Offene Fragen zum Umweltschutz
Durch seine Lage am Ufer des Tuzkansees kann das Kraftwerk mit Kühlwasser versorgt werden. Allerdings gibt es Befürchtungen zu den Auswirkungen auf die Umwelt. Der Generaldirektor der neu gegründeten Atombehörde Uzatom Jurabek Mirzamahmudow, ging bereits auf die Bedenken der Bevölkerung ein, indem er erklärte, dass das Atomkraftwerk nicht mehr Wasser verbrauchen wird, als ein herkömmliches Kraftwerk. Darüber hinaus versicherte er, dass das Abwasser des Kraftwerks weder die Biodiversität des Sees noch den Tourismus in der Region negativ beeinflussen werde.
Außerdem beruft sich Uzatom darauf, dass ein baugleicher Reaktor bereits 2016 in Russland im Atomkraftwerk Nowoworonesch installiert wurde. In den letzten drei Jahren habe es russischen Angaben zufolge keinerlei Störfälle gegeben. Die von Rosatom benutzte Technologie sei darüber hinaus in Finnland zertifiziert worden.

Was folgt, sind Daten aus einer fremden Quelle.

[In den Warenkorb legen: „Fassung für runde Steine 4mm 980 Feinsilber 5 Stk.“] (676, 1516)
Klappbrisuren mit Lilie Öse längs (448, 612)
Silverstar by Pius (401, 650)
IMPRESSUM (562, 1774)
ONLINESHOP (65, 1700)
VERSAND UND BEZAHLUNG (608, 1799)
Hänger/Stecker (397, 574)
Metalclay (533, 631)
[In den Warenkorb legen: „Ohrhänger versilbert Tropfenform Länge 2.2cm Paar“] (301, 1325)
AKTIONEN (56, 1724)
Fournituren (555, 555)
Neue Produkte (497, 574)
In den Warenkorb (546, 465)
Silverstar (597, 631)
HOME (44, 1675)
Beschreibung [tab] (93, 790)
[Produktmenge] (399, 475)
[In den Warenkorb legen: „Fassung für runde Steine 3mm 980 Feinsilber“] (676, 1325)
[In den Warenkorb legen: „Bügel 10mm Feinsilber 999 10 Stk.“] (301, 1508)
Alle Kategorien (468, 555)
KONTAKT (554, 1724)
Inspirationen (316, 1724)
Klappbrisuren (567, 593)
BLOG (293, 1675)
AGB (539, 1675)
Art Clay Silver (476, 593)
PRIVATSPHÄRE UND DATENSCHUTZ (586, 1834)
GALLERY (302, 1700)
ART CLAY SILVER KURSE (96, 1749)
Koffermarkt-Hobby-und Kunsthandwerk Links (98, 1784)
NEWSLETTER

Ein strategisches Abkommen für Russland
Obwohl nach offiziellen Angaben eine Reihe an internationalen Unternehmen für den Bau der Reaktoren in Betracht gezogen wurden, fiel die Wahl schnell auf das russische Staatsunternehmen Rosatom. Das amerikanische Unternehmen Westinghouse Electric wurde aufgrund von finanziellen Bedenken nicht mehr in Betracht gezogen. Außerdem ging man davon aus, dass die Genehmigung für den Bau zu viel Zeit in Anspruch nehmen würde. Chinesische und französische Unternehmen erschienen Uzatom entweder zu jung oder zu wenig erfahren, was die benötigten Technologien angeht. Schließlich hatten die Verspätungen beim Bau eines Atomkraftwerks in den Vereinigten Arabischen Emiraten dazu geführt, dass auch ein koreanischer Anbieter zugunsten des russischen Unternehmens ausgeschieden ist. Die Zusammenarbeit mit Rosatom habe darüber hinaus den Vorteil, dass es keine größeren sprachlichen Schwierigkeiten geben werde und der Bau aufgrund der engen Beziehungen zwischen Moskau und Taschkent schnell vorangetrieben werden könne.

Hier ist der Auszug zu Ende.